## Work required:
If a line in the records below includes the word "chart", count it, then give the total and nothing else.

----- Entries shown -----

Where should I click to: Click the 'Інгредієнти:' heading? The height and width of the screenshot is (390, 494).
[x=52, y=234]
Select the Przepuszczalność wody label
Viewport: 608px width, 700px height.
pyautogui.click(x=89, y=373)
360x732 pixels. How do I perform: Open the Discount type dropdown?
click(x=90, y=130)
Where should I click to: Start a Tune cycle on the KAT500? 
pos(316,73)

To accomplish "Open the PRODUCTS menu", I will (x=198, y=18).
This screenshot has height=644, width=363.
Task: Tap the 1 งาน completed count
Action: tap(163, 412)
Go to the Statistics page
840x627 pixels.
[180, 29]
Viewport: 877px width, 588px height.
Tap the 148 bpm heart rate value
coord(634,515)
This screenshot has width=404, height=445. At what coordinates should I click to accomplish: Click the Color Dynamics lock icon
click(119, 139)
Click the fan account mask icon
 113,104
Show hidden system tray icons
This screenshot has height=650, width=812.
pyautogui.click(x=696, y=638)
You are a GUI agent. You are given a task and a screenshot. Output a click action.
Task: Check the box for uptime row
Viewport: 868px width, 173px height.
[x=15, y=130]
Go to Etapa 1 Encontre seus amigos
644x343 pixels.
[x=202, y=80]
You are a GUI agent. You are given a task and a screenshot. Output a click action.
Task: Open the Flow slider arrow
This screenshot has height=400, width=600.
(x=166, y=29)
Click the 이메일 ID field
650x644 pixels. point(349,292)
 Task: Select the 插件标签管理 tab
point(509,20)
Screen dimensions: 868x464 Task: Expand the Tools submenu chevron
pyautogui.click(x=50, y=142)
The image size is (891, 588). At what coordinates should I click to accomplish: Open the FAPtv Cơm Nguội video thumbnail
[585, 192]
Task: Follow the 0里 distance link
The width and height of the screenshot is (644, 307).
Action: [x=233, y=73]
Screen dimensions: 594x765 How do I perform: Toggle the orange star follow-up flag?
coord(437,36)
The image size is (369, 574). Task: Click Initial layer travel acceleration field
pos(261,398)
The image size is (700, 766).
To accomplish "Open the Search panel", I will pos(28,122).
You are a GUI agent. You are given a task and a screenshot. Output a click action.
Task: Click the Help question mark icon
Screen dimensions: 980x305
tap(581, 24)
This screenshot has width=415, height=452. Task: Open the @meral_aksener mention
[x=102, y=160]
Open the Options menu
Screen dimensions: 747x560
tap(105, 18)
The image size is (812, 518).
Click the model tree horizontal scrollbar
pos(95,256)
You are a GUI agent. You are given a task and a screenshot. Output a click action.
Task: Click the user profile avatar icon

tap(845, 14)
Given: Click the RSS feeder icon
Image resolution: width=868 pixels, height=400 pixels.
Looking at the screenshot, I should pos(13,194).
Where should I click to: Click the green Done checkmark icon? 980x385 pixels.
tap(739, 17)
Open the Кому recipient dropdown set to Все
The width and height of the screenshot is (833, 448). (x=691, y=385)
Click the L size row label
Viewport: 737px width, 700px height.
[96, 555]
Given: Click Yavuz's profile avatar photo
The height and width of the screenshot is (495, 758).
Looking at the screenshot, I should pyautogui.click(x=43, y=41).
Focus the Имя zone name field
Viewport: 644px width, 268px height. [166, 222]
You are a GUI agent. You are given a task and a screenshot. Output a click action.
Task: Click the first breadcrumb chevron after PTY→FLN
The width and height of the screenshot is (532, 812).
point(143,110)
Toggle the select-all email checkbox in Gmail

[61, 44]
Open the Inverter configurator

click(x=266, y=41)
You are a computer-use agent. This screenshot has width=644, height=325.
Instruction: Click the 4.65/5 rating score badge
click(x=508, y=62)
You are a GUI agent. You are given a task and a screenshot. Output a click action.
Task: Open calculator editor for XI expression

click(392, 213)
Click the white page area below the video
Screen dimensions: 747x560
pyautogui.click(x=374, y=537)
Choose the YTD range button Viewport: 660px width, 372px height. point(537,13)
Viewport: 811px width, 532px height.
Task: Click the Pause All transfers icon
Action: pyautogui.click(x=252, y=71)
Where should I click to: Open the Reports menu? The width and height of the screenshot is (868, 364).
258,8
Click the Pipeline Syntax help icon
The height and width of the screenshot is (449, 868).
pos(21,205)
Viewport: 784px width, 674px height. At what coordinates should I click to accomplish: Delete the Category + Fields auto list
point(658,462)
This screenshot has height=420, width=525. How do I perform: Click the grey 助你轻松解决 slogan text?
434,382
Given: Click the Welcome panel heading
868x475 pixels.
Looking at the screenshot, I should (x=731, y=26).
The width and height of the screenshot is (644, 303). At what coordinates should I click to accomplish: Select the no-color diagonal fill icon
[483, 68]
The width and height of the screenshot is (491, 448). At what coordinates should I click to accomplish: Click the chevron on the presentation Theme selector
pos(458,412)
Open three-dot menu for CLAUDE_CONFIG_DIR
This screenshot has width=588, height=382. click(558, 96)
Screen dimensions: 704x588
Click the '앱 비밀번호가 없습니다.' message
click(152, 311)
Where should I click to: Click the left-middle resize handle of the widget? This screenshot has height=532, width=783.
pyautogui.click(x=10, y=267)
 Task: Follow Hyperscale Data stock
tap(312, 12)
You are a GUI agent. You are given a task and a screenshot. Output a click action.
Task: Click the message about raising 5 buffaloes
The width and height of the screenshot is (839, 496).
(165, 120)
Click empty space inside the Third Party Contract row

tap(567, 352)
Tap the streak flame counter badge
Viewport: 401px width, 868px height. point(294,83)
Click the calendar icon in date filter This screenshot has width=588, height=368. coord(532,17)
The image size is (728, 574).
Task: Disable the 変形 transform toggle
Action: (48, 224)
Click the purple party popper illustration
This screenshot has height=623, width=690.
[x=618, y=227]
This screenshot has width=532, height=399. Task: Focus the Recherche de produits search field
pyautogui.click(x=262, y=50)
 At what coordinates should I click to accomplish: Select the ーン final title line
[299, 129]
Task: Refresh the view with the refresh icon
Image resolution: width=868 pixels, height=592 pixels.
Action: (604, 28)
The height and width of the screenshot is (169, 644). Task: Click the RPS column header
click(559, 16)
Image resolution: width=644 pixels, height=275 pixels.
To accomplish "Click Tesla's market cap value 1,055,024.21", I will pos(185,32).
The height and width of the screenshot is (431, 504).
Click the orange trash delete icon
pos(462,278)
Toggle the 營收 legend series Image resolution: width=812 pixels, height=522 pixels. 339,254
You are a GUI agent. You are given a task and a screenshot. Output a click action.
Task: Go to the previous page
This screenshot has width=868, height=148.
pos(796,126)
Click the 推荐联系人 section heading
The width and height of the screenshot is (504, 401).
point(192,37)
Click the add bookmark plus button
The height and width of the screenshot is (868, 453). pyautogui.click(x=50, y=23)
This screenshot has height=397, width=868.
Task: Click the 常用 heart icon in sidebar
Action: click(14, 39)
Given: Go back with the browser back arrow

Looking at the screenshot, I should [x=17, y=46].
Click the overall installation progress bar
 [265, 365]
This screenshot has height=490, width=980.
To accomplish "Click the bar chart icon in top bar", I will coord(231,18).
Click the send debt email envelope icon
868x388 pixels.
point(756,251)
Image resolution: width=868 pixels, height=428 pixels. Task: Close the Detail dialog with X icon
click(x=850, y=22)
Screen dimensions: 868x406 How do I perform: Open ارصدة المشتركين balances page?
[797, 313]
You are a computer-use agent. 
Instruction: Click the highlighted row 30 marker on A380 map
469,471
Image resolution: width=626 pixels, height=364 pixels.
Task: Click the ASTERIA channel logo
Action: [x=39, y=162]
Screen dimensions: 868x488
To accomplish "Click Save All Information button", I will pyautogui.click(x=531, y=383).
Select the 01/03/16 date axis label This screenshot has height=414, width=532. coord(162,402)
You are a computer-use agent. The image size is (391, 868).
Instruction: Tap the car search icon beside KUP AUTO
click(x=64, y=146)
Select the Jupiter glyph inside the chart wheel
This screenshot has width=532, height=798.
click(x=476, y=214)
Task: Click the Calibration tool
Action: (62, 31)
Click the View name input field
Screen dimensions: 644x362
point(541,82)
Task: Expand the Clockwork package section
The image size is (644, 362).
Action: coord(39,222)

-----

## Solution for this exercise:
2